Search code examples
djangosqlitedjango-sessionsfly

Django sessions failing intermittently


I wrote an app last year for a community event I run, called Nashville Tabletop Day. The app allows people to scan QR codes to interact with games they can play during the day. Locally it runs great. However when I push it to Fly.io it runs, but reliably drops sessions. By that I mean I can log in, browse to a page or two, and then the session just vanishes. It even happens if I stay on the same page and just reload a few times.

It doesn’t happen immediately, or I’d think perhaps the database was the issue. But after 15-30 seconds, or a few page loads—poof. The event is this coming Saturday and this app has to be ready go.

I’m tempted to think it could be a config issue, but this app ran last year, almost flawlessly and I’ve only made a few small updates this year.

Django 4.1.7
Python 3.8.18
Database is SQLite

INSTALLED_APPS = [
    'ntd.apps.NtdConfig',
    'django.contrib.admin',
    'django.contrib.auth',
    'django.contrib.contenttypes',
    'django.contrib.sessions',
    'django.contrib.messages',
    'whitenoise.runserver_nostatic',
    'django.contrib.staticfiles',
]

MIDDLEWARE = [
    'django.middleware.security.SecurityMiddleware',
    'whitenoise.middleware.WhiteNoiseMiddleware',
    'django.contrib.sessions.middleware.SessionMiddleware',
    'django.middleware.common.CommonMiddleware',
    'django.middleware.csrf.CsrfViewMiddleware',
    'django.contrib.auth.middleware.AuthenticationMiddleware',
    'django.contrib.messages.middleware.MessageMiddleware',
    'django.middleware.clickjacking.XFrameOptionsMiddleware',
    'ntd.middleware.request_logger.RequestLoggerMiddleware',
]

Some debugging I’ve done:

I added a simple logging middleware and print the request.session.session_key and request.path. Locally, each reload shows the attendee_uuid (the value I care about), and those other two values. When I push that code to Fly, all three values print out a few times, then start printing None.

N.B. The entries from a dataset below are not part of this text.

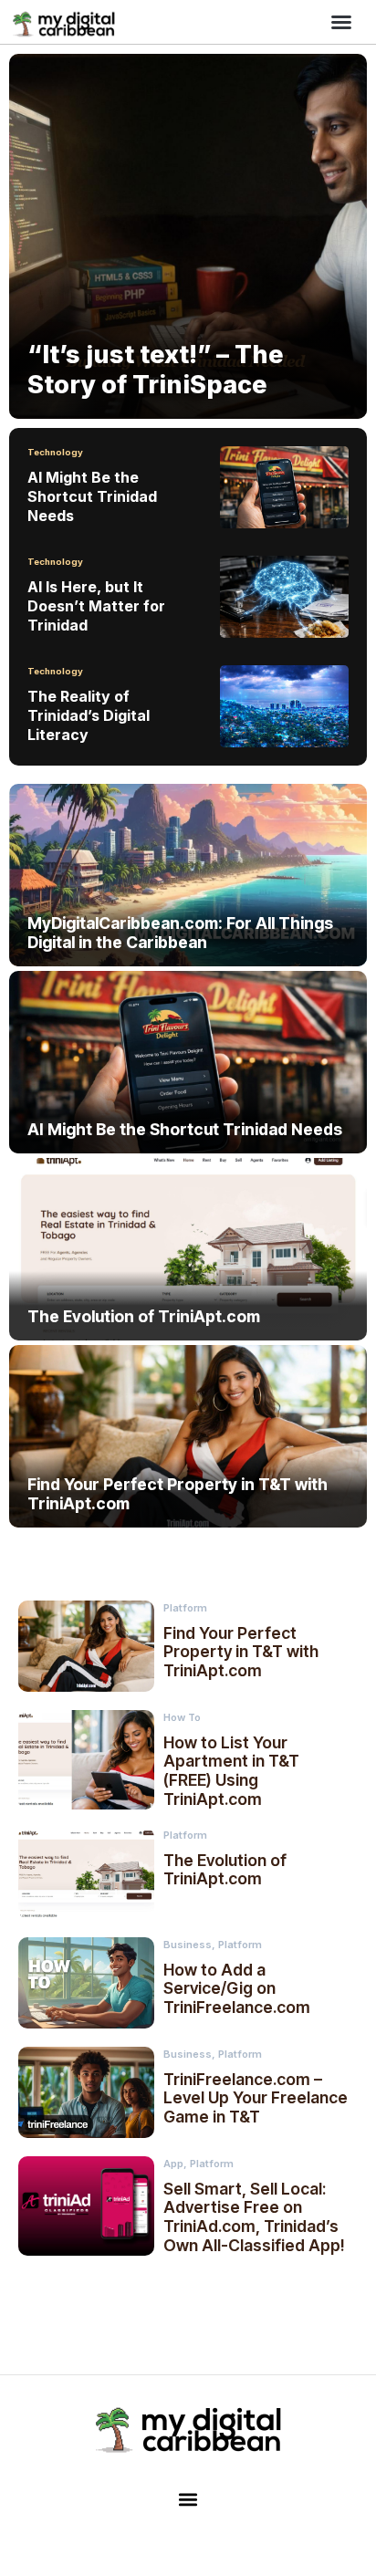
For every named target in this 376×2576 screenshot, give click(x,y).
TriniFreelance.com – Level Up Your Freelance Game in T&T (255, 2098)
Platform (185, 1607)
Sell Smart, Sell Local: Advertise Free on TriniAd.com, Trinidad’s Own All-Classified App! (253, 2217)
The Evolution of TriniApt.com (225, 1870)
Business (187, 1944)
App (173, 2163)
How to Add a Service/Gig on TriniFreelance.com (236, 1989)
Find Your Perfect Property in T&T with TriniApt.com (241, 1652)
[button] (341, 21)
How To (182, 1717)
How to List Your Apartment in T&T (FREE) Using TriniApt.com (231, 1771)
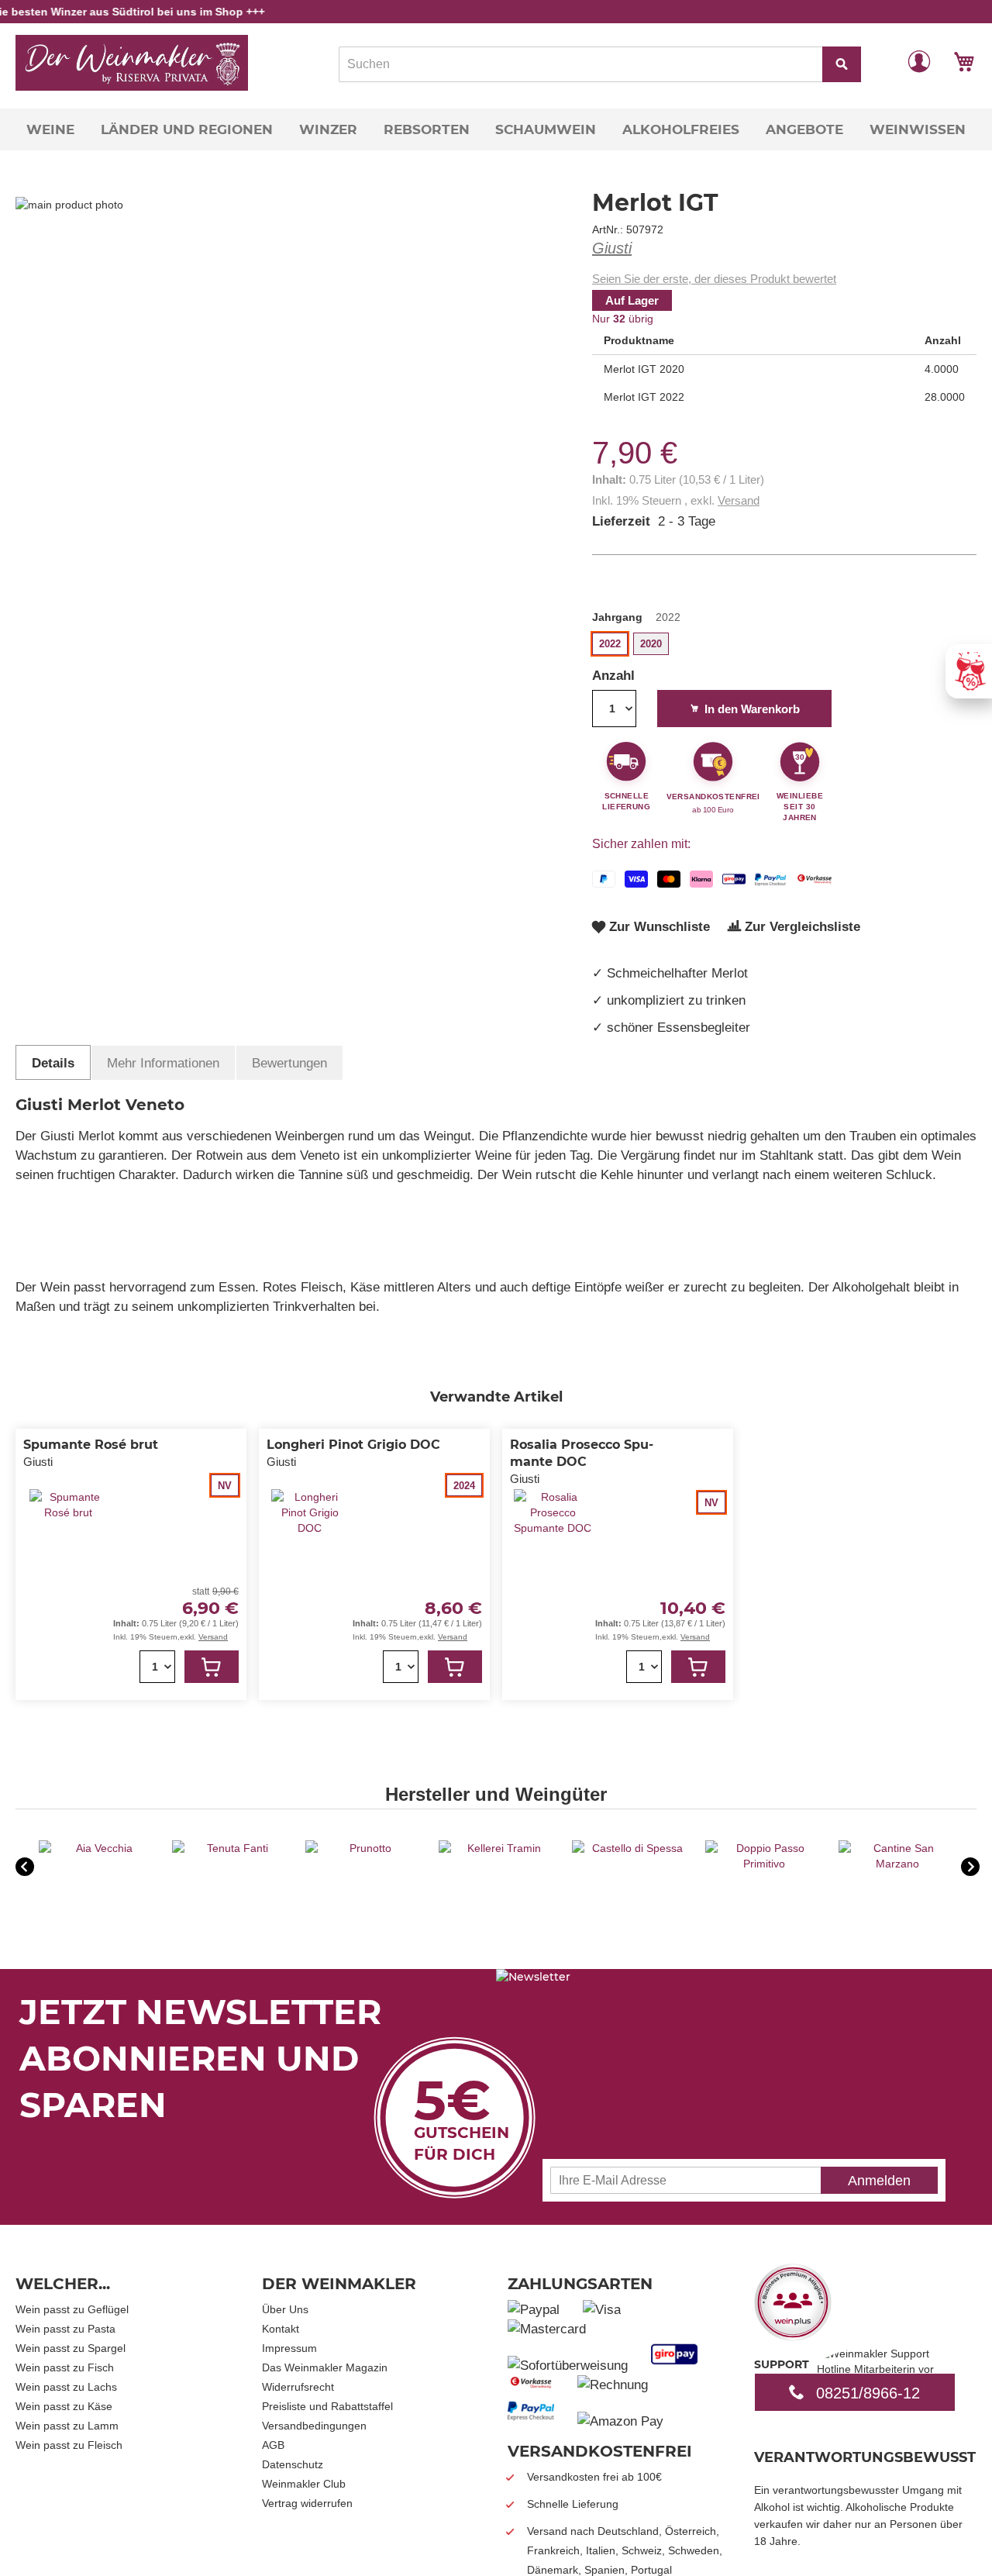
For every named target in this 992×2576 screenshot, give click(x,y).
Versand (739, 500)
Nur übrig (622, 318)
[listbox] (784, 646)
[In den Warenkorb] (211, 1666)
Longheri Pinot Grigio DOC (353, 1444)
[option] (98, 1867)
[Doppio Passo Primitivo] (764, 1863)
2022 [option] (610, 644)
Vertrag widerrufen (307, 2503)
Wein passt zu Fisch (65, 2367)
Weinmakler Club (304, 2484)
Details (53, 1063)
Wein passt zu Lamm (67, 2425)
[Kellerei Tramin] (497, 1848)
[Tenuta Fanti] (231, 1848)
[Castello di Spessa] (631, 1848)
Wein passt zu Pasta (65, 2329)
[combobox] (600, 64)
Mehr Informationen (163, 1063)
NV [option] (225, 1485)
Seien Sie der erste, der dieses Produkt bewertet (714, 278)
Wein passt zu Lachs (66, 2387)
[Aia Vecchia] (98, 1848)
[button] (919, 60)
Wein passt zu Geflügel (72, 2309)
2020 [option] (651, 644)
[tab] (53, 1062)
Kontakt (280, 2329)
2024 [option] (464, 1485)
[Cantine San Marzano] (897, 1863)
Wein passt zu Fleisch (69, 2445)
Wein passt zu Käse (64, 2406)
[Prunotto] (364, 1848)
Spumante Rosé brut (90, 1444)
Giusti (612, 248)
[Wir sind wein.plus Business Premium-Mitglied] (793, 2335)
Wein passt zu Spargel (71, 2348)
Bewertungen (289, 1063)
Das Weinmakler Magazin (325, 2367)
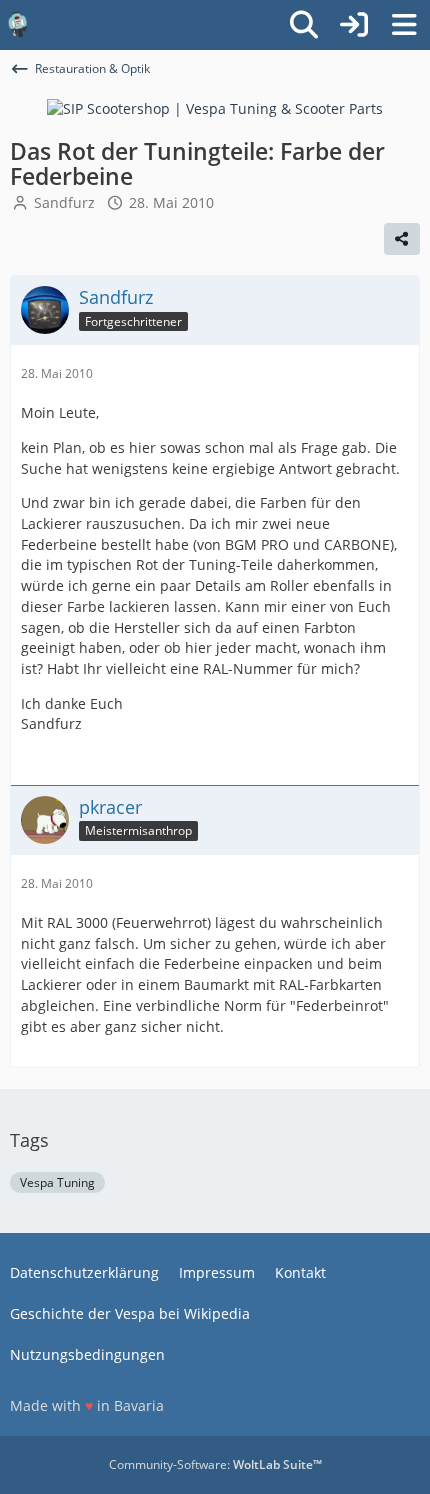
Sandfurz (64, 202)
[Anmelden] (354, 25)
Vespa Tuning (57, 1182)
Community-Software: (215, 1464)
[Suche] (304, 25)
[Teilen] (402, 239)
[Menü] (404, 25)
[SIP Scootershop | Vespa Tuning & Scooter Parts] (215, 107)
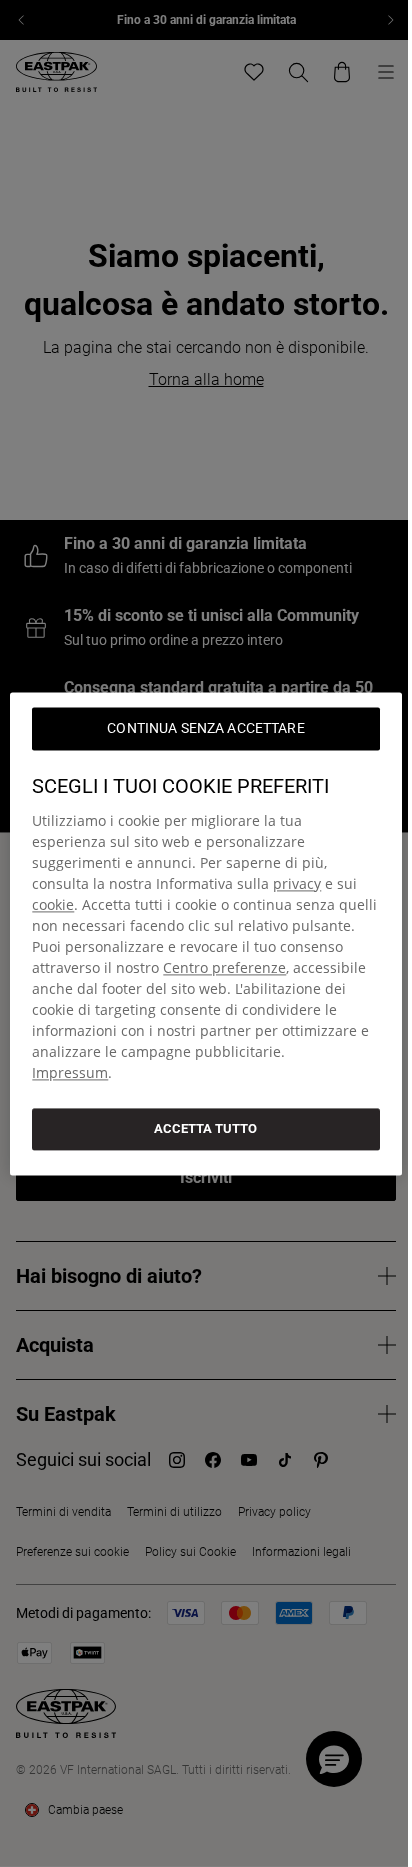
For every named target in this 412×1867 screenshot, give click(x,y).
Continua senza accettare (205, 728)
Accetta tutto (205, 1128)
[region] (205, 933)
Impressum (70, 1072)
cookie (53, 904)
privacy (297, 883)
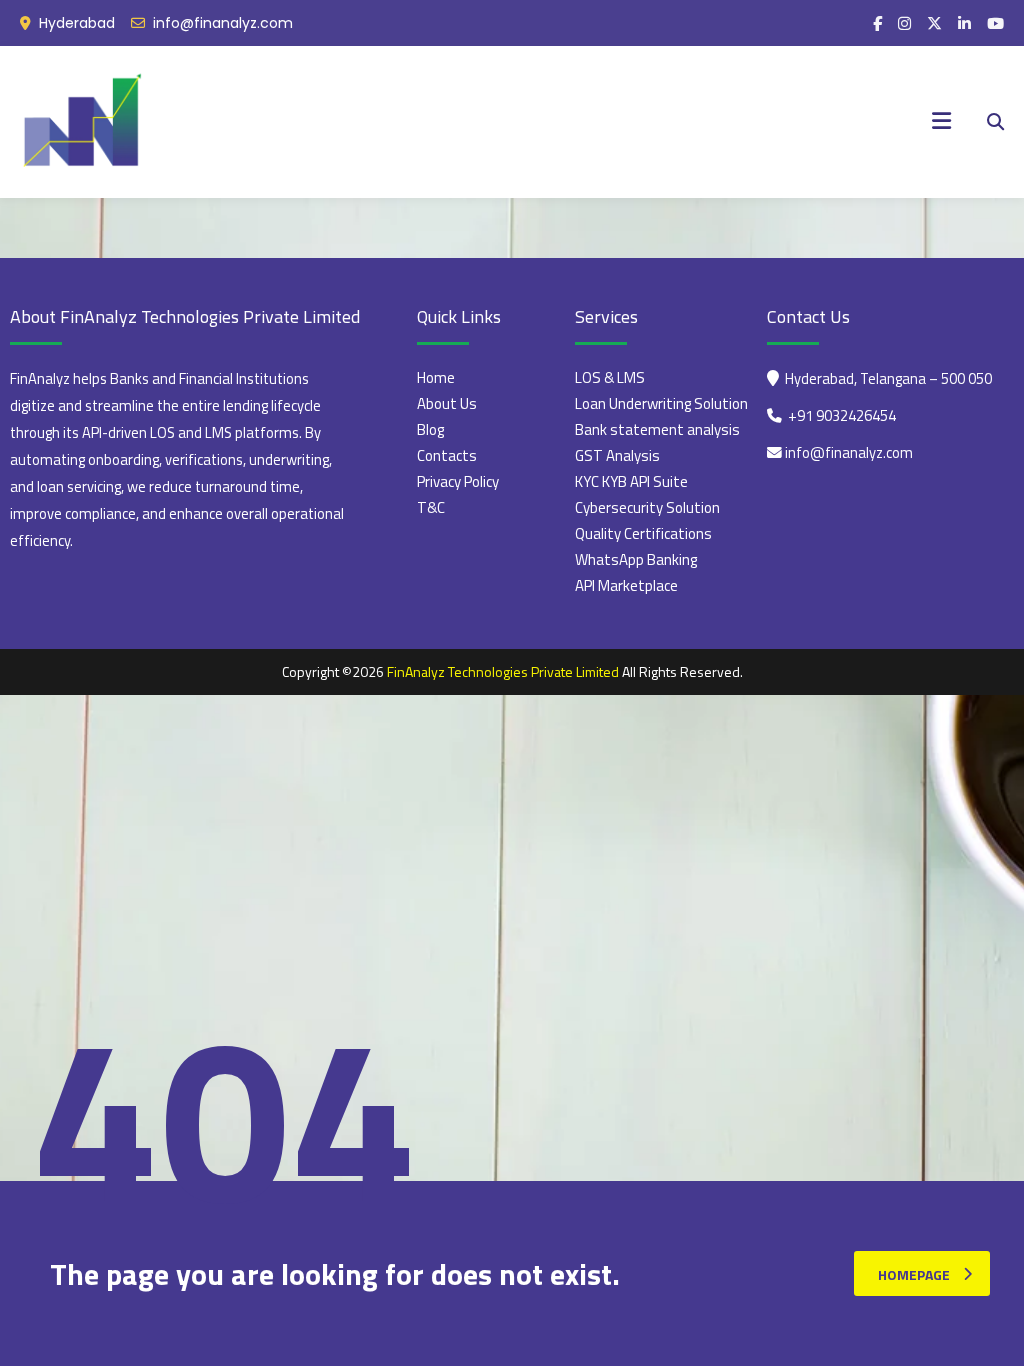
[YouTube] (995, 23)
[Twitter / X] (934, 23)
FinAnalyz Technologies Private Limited (503, 671)
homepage (914, 1274)
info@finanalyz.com (223, 23)
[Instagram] (904, 23)
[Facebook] (877, 23)
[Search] (995, 122)
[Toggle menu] (941, 122)
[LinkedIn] (964, 23)
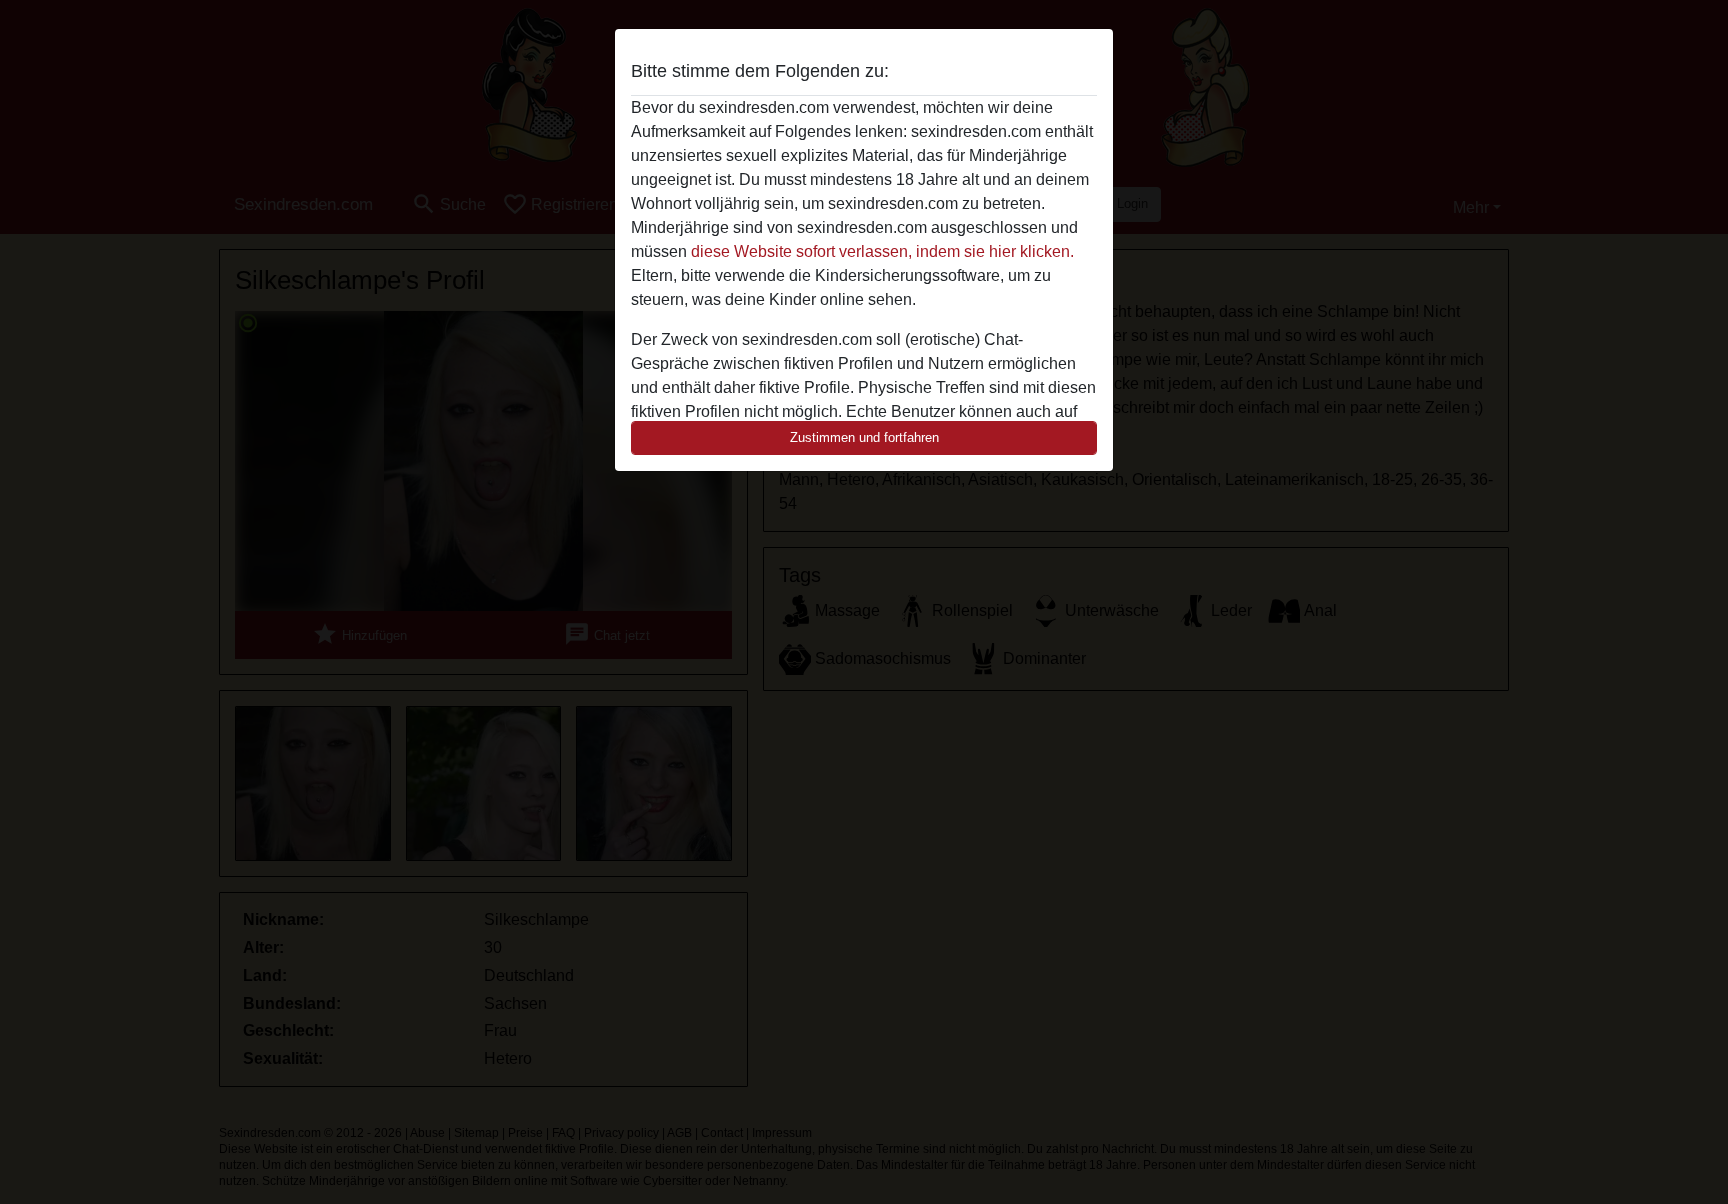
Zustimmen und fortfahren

I also tried reverting to the branch I used at last year’s event, since I know that code worked. I just pushed it up to Fly to test, and I’m getting the same behavior. Data loads from the database which allows me to browse some of the public pages, but it won’t maintain session, which means it’s no good for user-specific functionality.

A bit of extra information: I just noticed that Django admin is logging me out as well.

So the session is definitely the issue. Please help!


Solution

  • The issue is in the fact that fly.io automatically scales he app horisontally, and places it behind their load balancer.

    If session store you are using is exclusive to a single instance of the app, such as file store on a non-shared file system, a database store if each app instance uses a separate database etc, then the session would seem to randomly disappear if the load balancer happened to route the request to a Machine different than the one where the session was created.

    The long-term solution is to use a single database for all instances of your app; I would suggest Fly Postgress, but fly.io gives a rather comprehensive overview of options here.

    The short-term solution is to prevent app scaling; if there is never more than one instance of the app, there is no problem. For many users this is also acceptable, if their apps do not need scaling, and they are not worried about lack of redundancy.